Tata Dividend Yield Fund – Should you Invest in this NFO?
Tata Dividend Yield Fund NFO Review
Tata has launched Dividend Yield Fund that opened for subscription on 3rd May, 2021. Tata Dividend Yield Fund invests predominantly in dividend yielding stocks and aims to provide capital appreciation and regular income. Dividend Yield Funds have provided 3% to 16% annualised returns in the last 5 years. Should you invest in the Tata Dividend Yield Fund NFO? What are the risk factors an investor should consider before investing in such funds?
What are Dividend Yield Funds?
As the name indicates, dividend yield funds invest in dividend yielding stocks. Their main motto is to provide capital appreciation by providing regular income.
NFO issue details of Tata Dividend Yield Fund NFO
Tata Dividend Yield Fund NFO would open for subscription on Monday, 3rd May, 2021 and closes on Monday, 17th Monday, 2021. Here are the NFO issue details.
|Scheme reopens for continuous purchase/sale||Within 5 days after allotment|
|Minimum Lumpsum||Rs 5,000|
|Minimum SIP||Rs 1,000 for 6 months|
|NAV of the fund||Rs 10 during NFO period|
|Exit Load||For < 1 year – For 12% of investment: Nil
For remaining investment: 1%
For > 1 year – Nil
|Risk||Very High Risk|
|Max expense Ratio (TER)||2.25%|
|Benchmark||Nifty Dividend Opportunities 50 TRI|
What is the investment objective of Tata Dividend Yield Fund?
The investment objective is to provide capital appreciation and/or dividend distribution by investing predominantly in a well-diversified portfolio of equity and equity related instruments of dividend yielding companies.
However, there can be no assurance that the investment objective of the scheme will be achieved.
What is the allocation pattern in this mutual fund scheme?
Here is the allocation pattern of this fund.

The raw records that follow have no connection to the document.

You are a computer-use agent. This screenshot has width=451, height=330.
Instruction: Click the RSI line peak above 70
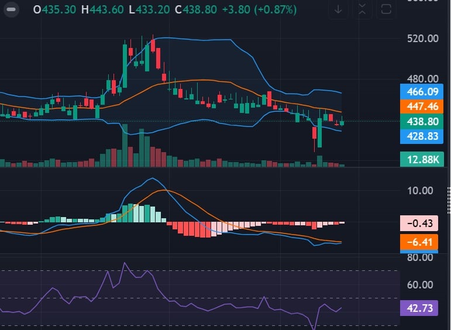[125, 263]
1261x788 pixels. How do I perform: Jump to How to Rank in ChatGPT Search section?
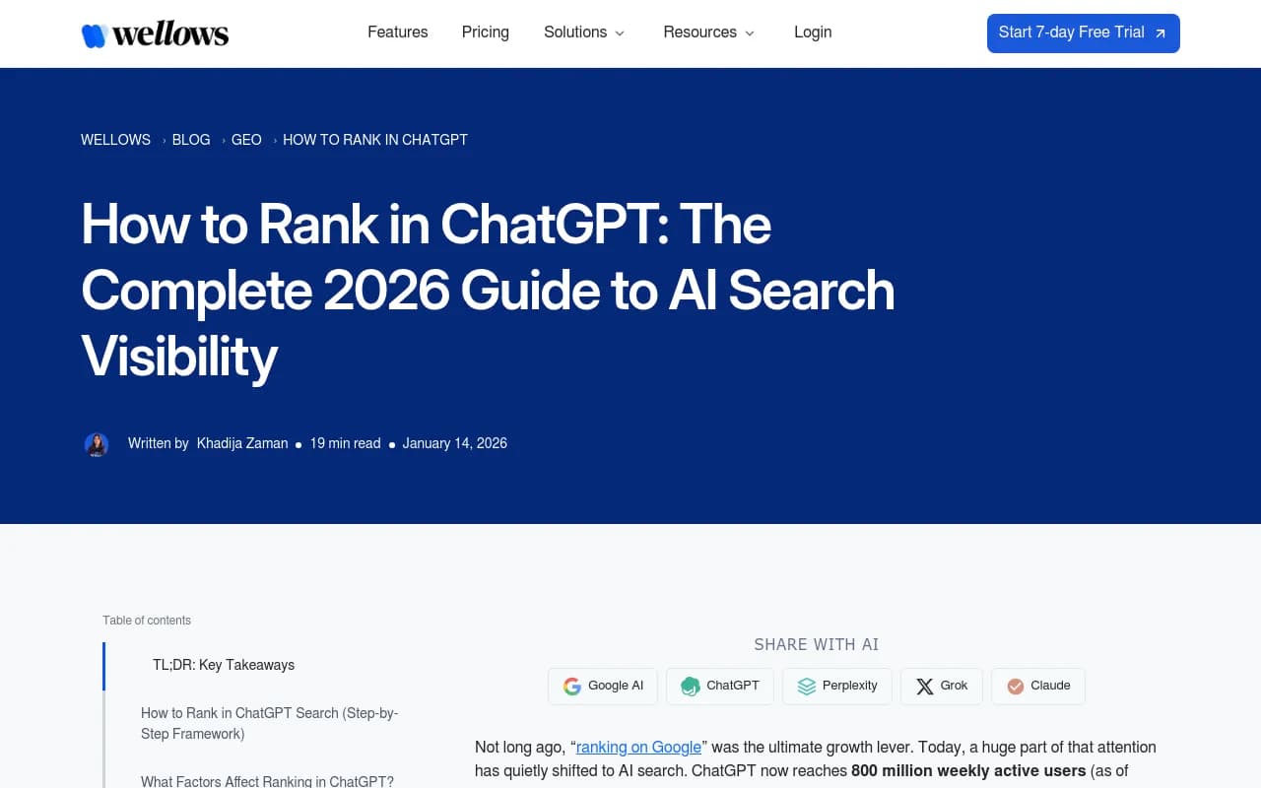pyautogui.click(x=269, y=723)
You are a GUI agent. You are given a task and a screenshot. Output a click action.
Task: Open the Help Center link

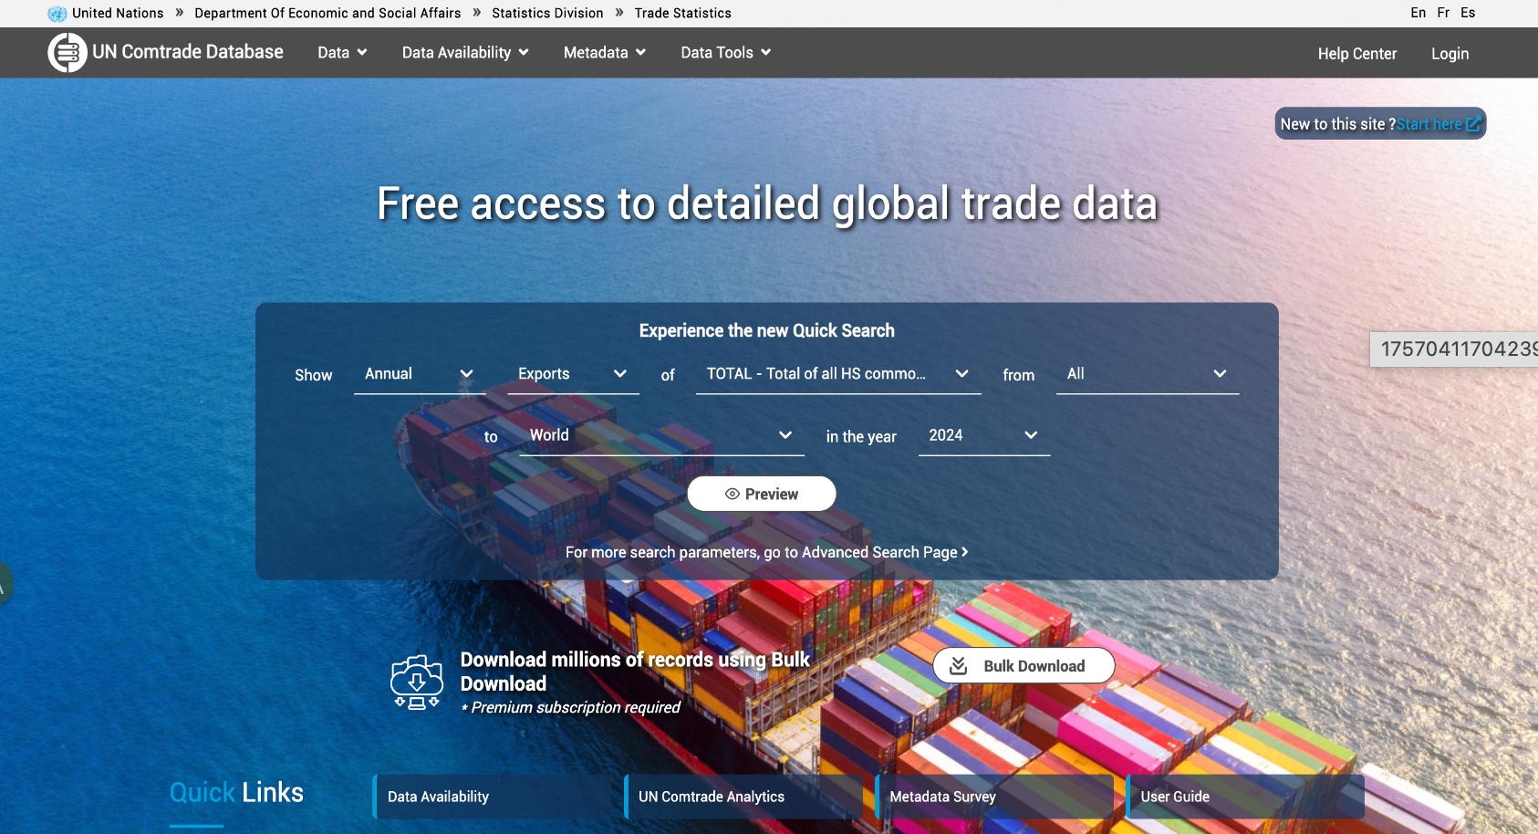pyautogui.click(x=1356, y=54)
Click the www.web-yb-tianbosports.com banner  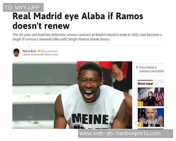[126, 134]
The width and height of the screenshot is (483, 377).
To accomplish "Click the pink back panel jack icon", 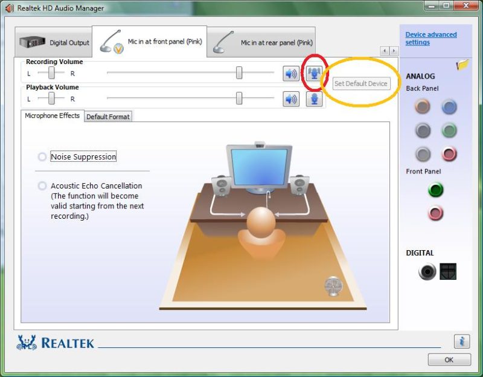I will (x=449, y=153).
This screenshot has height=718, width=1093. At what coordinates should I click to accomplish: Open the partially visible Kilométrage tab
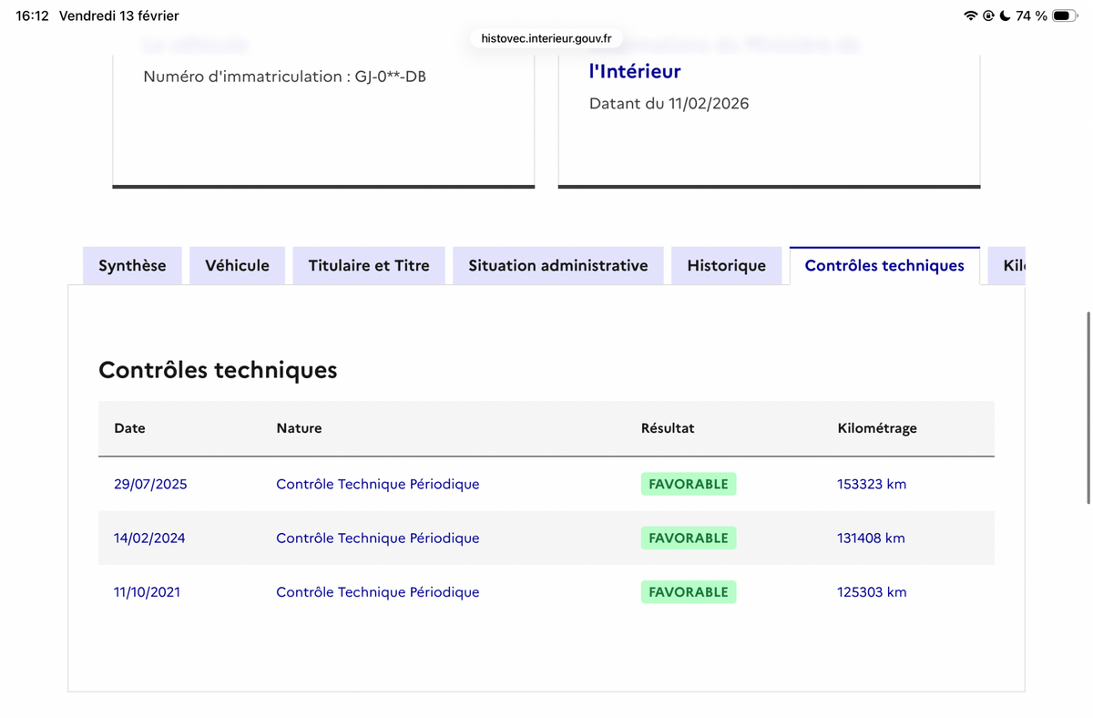[1007, 265]
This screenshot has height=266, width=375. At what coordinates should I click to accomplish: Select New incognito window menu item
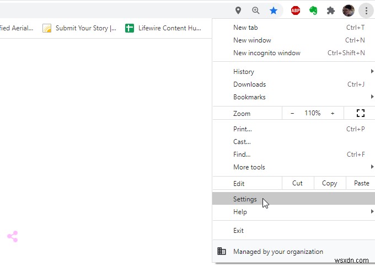267,53
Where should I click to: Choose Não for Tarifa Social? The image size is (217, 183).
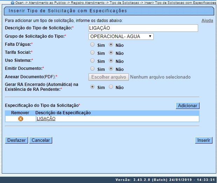pyautogui.click(x=111, y=53)
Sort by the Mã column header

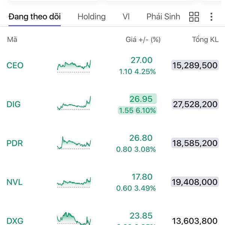click(12, 40)
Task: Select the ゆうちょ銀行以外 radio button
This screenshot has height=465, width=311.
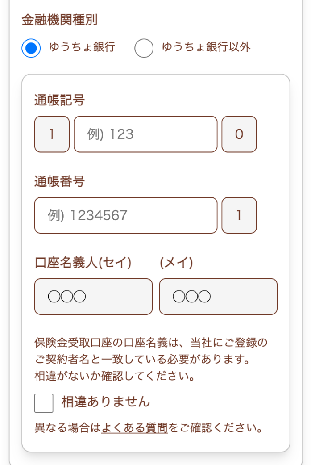Action: (x=144, y=46)
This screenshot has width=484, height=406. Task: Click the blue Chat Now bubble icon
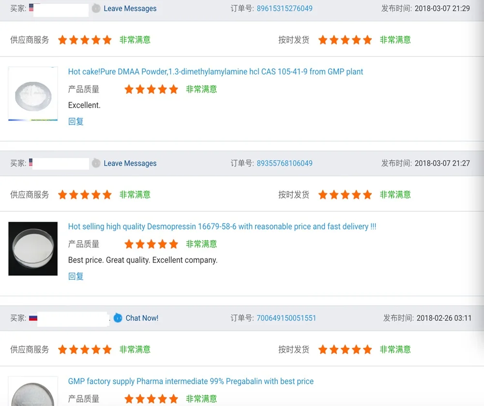(118, 318)
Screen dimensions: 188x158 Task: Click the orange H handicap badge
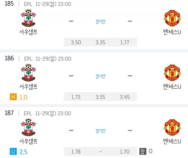(13, 97)
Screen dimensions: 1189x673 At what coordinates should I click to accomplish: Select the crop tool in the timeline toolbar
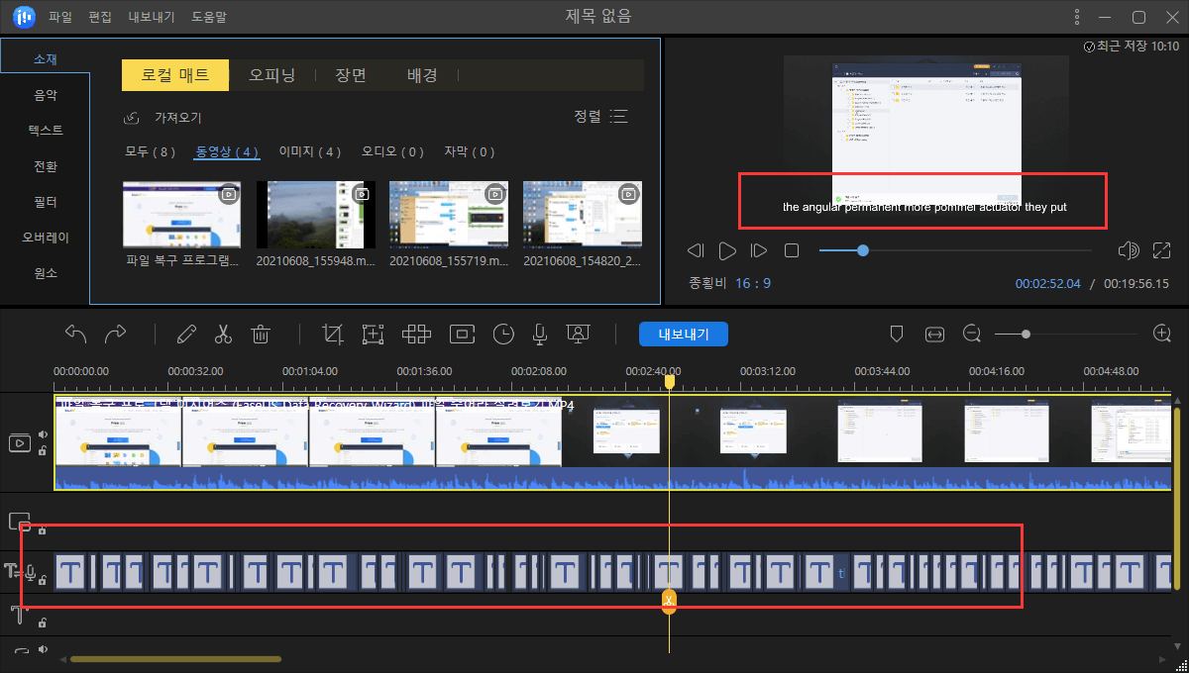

|Type of instruments||Min %||Max %||Risk Profile|
|Equity and equity related instruments of Dividend Yielding Companies||65%||100%||High|
|Other Equity & Equity related Instruments||0%||35%||High|
|Debt and Money Market instruments||0%||35%||Low to Medium|
|Units issued by REITs & InvITs||0%||10%||Medium to High|
Why should you invest in Tata Dividend Yield Fund NFO?
Here are a few reasons to invest in such mutual fund schemes.
1) This fund invests in companies having a record of dividend payments. Consistent dividend paying companies can reward investors with regular income.
2) The level of risk in such funds is relatively low as they invest majorly in large-cap stocks that has proven track record of paying dividends.
Major risk factors you should consider before investing in such funds
One should consider some of these risk factors / negative factors before investing.
1) Dividend yield fund invests in dividend yielding stocks. While they might provide good dividends, the price appreciation of such stocks could be at a lower rate compared to other stocks.
2) It invests in debt instruments to the tune of 35% where there is interest rate risk, liquidity risk and default risks.
3) It invests in InvITs and REITs up to 10%, which are high risk.
4) Investors should read the NFO prospectus for complete risk factors.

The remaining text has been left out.